2. The Pentagon plans to stockpile almost 7,500 metric tons of cobalt. That amount of cobalt could be used instead to produce 80.2 gigawatt hours of battery capacity—more than double existing energy storage.

Potential Grid Battery Storage Expansion from Cobalt Stockpile

Title: Potential Grid Battery Storage Expansion from Cobalt Stockpile

Subheading: The DLA’s planned stockpile of 7,480.35 tons of cobalt could be used to build an equivalent of 80.2 GWh of battery capacity — more than double the energy storage deployed across the US in 2024 (31.1GWh).

Sources: US General Services Administration (GSA) System for Award Management (SAM) database (2025); IEA Critical Minerals Dataset (2025); IEA Global Critical Minerals Outlook 2025 (2025);, American Clean Power (2025); U.S. Department of Energy (2023). Notes: Quantification based on the mid-range material intensity of cobalt per stationary storage lithium-ion battery.

3. The DLA’s planned cobalt and graphite stockpiles could be used instead to produce approximately 100,000 electric buses—fifteen times more than are currently in operation across the United States.

Cobalt and Graphite Stockpiles Could Electrify US Transit

Title: Cobalt and Graphite Stockpiles Could Electrify US Transit

Subheading: The DLA’s planned cobalt and graphite stockpiles could instead produce more than 100,000 electric buses – roughly 15 times the number currently operating in the United States

DLA’s planned stockpiles include 7,480.35 tons of cobalt and 49,433.28 tons of graphite.

Those amounts of cobalt and graphite could be used to produce 102,896 electric buses. There are currently 6,453 electric buses operating in the US.

Sources: US General Services Administration (GSA) System for Award Management (SAM) database (2025); Climate and Community Institute (2025); Calstart (2025); Climate and Community Institute (2023).

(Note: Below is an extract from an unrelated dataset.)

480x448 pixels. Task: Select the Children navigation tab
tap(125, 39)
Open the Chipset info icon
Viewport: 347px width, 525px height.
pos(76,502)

Recommended policy approaches

  1. Curb excessive demand: Implement policies that promote recycling and reduce mineral demand overall. Regulate and reduce demand from sectors with high mineral intensity and environmental impact, such as military activities and data centers, to alleviate pressure on transition mineral resources.
  2. Embed justice and accountability: Enforce labor, environmental and Free, Prior and Informed Consent (FPIC) conditions on all public procurement contracts for minerals and technologies,
    promoting social and ecological responsibility throughout supply chains.
  3. Democratize resource governance: Establish transparent, civilian-led industrial policy tools to stabilize markets, safeguard supplies, serve the public interest and ensure equitable access to transition minerals. Reform emergency powers to align with civilian climate goals.
  4. Foster global solidarity: Build international cooperation, including coordination with China on climate technology collaboration to reduce duplication in supply chains, lower mining demand and ease geopolitical tensions impacting mineral markets.